(Collection entries)
○ ○ ○ ○

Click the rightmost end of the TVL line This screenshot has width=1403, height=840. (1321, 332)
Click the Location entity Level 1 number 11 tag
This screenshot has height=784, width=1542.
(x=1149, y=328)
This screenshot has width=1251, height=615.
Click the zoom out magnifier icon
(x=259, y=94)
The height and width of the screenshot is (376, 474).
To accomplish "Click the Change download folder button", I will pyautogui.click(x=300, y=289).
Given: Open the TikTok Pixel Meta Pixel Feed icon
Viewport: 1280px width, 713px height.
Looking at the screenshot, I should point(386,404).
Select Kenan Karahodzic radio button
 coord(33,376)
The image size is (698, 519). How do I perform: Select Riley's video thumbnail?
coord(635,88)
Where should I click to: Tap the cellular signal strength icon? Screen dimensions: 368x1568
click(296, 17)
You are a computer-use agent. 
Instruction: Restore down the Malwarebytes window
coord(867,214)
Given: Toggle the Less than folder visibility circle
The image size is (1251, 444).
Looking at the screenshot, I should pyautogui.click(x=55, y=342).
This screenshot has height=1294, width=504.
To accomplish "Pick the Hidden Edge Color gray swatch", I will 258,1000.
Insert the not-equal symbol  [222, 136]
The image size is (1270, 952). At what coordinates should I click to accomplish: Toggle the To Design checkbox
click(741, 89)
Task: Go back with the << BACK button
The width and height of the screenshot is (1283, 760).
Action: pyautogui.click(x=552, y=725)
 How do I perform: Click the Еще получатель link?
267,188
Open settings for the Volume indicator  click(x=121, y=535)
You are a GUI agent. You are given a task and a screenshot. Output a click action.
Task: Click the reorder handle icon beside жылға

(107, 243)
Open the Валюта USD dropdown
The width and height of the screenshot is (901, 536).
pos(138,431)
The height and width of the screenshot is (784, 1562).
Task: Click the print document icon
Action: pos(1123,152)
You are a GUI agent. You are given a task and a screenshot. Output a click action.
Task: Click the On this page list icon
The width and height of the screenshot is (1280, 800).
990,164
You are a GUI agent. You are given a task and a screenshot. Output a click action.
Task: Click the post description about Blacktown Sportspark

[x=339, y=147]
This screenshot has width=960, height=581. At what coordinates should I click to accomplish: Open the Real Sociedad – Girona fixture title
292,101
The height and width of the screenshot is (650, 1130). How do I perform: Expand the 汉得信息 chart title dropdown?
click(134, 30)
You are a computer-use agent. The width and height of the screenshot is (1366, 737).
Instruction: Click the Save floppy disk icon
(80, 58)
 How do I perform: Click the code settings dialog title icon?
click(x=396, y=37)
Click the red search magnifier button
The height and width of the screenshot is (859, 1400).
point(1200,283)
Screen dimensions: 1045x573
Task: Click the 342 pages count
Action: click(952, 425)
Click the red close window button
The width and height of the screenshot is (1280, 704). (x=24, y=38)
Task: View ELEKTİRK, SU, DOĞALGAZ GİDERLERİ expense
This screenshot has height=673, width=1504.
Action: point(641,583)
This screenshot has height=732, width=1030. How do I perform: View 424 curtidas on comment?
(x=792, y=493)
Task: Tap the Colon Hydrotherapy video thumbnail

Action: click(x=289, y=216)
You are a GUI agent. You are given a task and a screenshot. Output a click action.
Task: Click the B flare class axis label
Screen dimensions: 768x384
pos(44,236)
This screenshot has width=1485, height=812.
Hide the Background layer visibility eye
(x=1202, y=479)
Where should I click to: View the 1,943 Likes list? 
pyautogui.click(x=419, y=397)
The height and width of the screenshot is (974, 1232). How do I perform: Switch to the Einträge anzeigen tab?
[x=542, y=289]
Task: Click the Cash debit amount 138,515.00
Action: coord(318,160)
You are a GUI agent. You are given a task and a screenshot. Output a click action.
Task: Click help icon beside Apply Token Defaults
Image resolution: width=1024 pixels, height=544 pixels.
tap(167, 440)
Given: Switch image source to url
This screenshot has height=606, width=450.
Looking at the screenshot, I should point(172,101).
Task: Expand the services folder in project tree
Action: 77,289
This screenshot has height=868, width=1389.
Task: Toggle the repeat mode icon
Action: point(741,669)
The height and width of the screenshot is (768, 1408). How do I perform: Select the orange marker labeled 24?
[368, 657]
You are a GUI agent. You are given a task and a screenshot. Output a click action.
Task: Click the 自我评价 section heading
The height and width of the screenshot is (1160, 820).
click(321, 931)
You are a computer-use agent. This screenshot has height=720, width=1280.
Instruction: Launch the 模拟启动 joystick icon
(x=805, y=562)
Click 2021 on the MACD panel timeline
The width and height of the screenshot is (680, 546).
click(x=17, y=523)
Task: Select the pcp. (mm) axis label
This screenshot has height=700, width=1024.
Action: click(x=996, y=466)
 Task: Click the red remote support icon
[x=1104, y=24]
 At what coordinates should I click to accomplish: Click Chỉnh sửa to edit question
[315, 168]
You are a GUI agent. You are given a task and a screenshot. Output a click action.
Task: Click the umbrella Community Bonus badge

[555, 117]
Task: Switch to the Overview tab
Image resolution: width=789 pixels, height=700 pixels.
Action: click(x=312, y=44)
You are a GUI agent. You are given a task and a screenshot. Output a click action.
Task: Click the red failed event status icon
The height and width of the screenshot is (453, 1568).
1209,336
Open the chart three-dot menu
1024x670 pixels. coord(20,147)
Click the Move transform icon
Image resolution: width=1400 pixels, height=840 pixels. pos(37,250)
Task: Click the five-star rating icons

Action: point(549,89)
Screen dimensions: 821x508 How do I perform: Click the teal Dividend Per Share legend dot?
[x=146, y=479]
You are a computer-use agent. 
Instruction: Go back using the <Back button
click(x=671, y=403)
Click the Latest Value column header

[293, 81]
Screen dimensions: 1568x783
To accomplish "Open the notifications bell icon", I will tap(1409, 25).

○ ○ ○ ○

# Task goal
All entries above must be reproduced without a single change.

# Solution to the exercise
Click the rightmost end of the TVL line This screenshot has width=1403, height=840. (1321, 332)
Click the Location entity Level 1 number 11 tag
This screenshot has height=784, width=1542.
(x=1149, y=328)
This screenshot has width=1251, height=615.
Click the zoom out magnifier icon
(x=259, y=94)
The height and width of the screenshot is (376, 474).
To accomplish "Click the Change download folder button", I will pyautogui.click(x=300, y=289).
Given: Open the TikTok Pixel Meta Pixel Feed icon
Viewport: 1280px width, 713px height.
Looking at the screenshot, I should point(386,404).
Select Kenan Karahodzic radio button
 coord(33,376)
The image size is (698, 519). How do I perform: Select Riley's video thumbnail?
coord(635,88)
Where should I click to: Tap the cellular signal strength icon? Screen dimensions: 368x1568
click(296, 17)
You are a computer-use agent. 
Instruction: Restore down the Malwarebytes window
coord(867,214)
Given: Toggle the Less than folder visibility circle
The image size is (1251, 444).
Looking at the screenshot, I should pyautogui.click(x=55, y=342).
This screenshot has height=1294, width=504.
To accomplish "Pick the Hidden Edge Color gray swatch", I will 258,1000.
Insert the not-equal symbol  [222, 136]
The image size is (1270, 952). At what coordinates should I click to accomplish: Toggle the To Design checkbox
click(741, 89)
Task: Go back with the << BACK button
The width and height of the screenshot is (1283, 760).
Action: pyautogui.click(x=552, y=725)
 How do I perform: Click the Еще получатель link?
267,188
Open settings for the Volume indicator  click(x=121, y=535)
You are a GUI agent. You are given a task and a screenshot. Output a click action.
Task: Click the reorder handle icon beside жылға

(107, 243)
Open the Валюта USD dropdown
The width and height of the screenshot is (901, 536).
pos(138,431)
The height and width of the screenshot is (784, 1562).
Task: Click the print document icon
Action: pos(1123,152)
You are a GUI agent. You are given a task and a screenshot. Output a click action.
Task: Click the On this page list icon
The width and height of the screenshot is (1280, 800).
990,164
You are a GUI agent. You are given a task and a screenshot. Output a click action.
Task: Click the post description about Blacktown Sportspark

[x=339, y=147]
This screenshot has width=960, height=581. At what coordinates should I click to accomplish: Open the Real Sociedad – Girona fixture title
292,101
The height and width of the screenshot is (650, 1130). How do I perform: Expand the 汉得信息 chart title dropdown?
click(134, 30)
You are a computer-use agent. The width and height of the screenshot is (1366, 737).
Instruction: Click the Save floppy disk icon
(80, 58)
 How do I perform: Click the code settings dialog title icon?
click(x=396, y=37)
Click the red search magnifier button
The height and width of the screenshot is (859, 1400).
point(1200,283)
Screen dimensions: 1045x573
Task: Click the 342 pages count
Action: click(952, 425)
Click the red close window button
The width and height of the screenshot is (1280, 704). (x=24, y=38)
Task: View ELEKTİRK, SU, DOĞALGAZ GİDERLERİ expense
This screenshot has height=673, width=1504.
Action: point(641,583)
This screenshot has height=732, width=1030. How do I perform: View 424 curtidas on comment?
(x=792, y=493)
Task: Tap the Colon Hydrotherapy video thumbnail

Action: click(x=289, y=216)
You are a GUI agent. You are given a task and a screenshot. Output a click action.
Task: Click the B flare class axis label
Screen dimensions: 768x384
pos(44,236)
This screenshot has width=1485, height=812.
Hide the Background layer visibility eye
(x=1202, y=479)
Where should I click to: View the 1,943 Likes list? 
pyautogui.click(x=419, y=397)
The height and width of the screenshot is (974, 1232). How do I perform: Switch to the Einträge anzeigen tab?
[x=542, y=289]
Task: Click the Cash debit amount 138,515.00
Action: coord(318,160)
You are a GUI agent. You are given a task and a screenshot. Output a click action.
Task: Click help icon beside Apply Token Defaults
Image resolution: width=1024 pixels, height=544 pixels.
tap(167, 440)
Given: Switch image source to url
This screenshot has height=606, width=450.
Looking at the screenshot, I should point(172,101).
Task: Expand the services folder in project tree
Action: 77,289
This screenshot has height=868, width=1389.
Task: Toggle the repeat mode icon
Action: point(741,669)
The height and width of the screenshot is (768, 1408). How do I perform: Select the orange marker labeled 24?
[368, 657]
You are a GUI agent. You are given a task and a screenshot. Output a click action.
Task: Click the 自我评价 section heading
The height and width of the screenshot is (1160, 820).
click(321, 931)
You are a computer-use agent. This screenshot has height=720, width=1280.
Instruction: Launch the 模拟启动 joystick icon
(x=805, y=562)
Click 2021 on the MACD panel timeline
The width and height of the screenshot is (680, 546).
click(x=17, y=523)
Task: Select the pcp. (mm) axis label
This screenshot has height=700, width=1024.
Action: click(x=996, y=466)
 Task: Click the red remote support icon
[x=1104, y=24]
 At what coordinates should I click to accomplish: Click Chỉnh sửa to edit question
[315, 168]
You are a GUI agent. You are given a task and a screenshot. Output a click action.
Task: Click the umbrella Community Bonus badge

[555, 117]
Task: Switch to the Overview tab
Image resolution: width=789 pixels, height=700 pixels.
Action: click(x=312, y=44)
You are a GUI agent. You are given a task and a screenshot. Output a click action.
Task: Click the red failed event status icon
The height and width of the screenshot is (453, 1568).
1209,336
Open the chart three-dot menu
1024x670 pixels. coord(20,147)
Click the Move transform icon
Image resolution: width=1400 pixels, height=840 pixels. pos(37,250)
Task: Click the five-star rating icons

Action: point(549,89)
Screen dimensions: 821x508 How do I perform: Click the teal Dividend Per Share legend dot?
[x=146, y=479]
You are a computer-use agent. 
Instruction: Go back using the <Back button
click(x=671, y=403)
Click the Latest Value column header

[293, 81]
Screen dimensions: 1568x783
To accomplish "Open the notifications bell icon", I will tap(1409, 25).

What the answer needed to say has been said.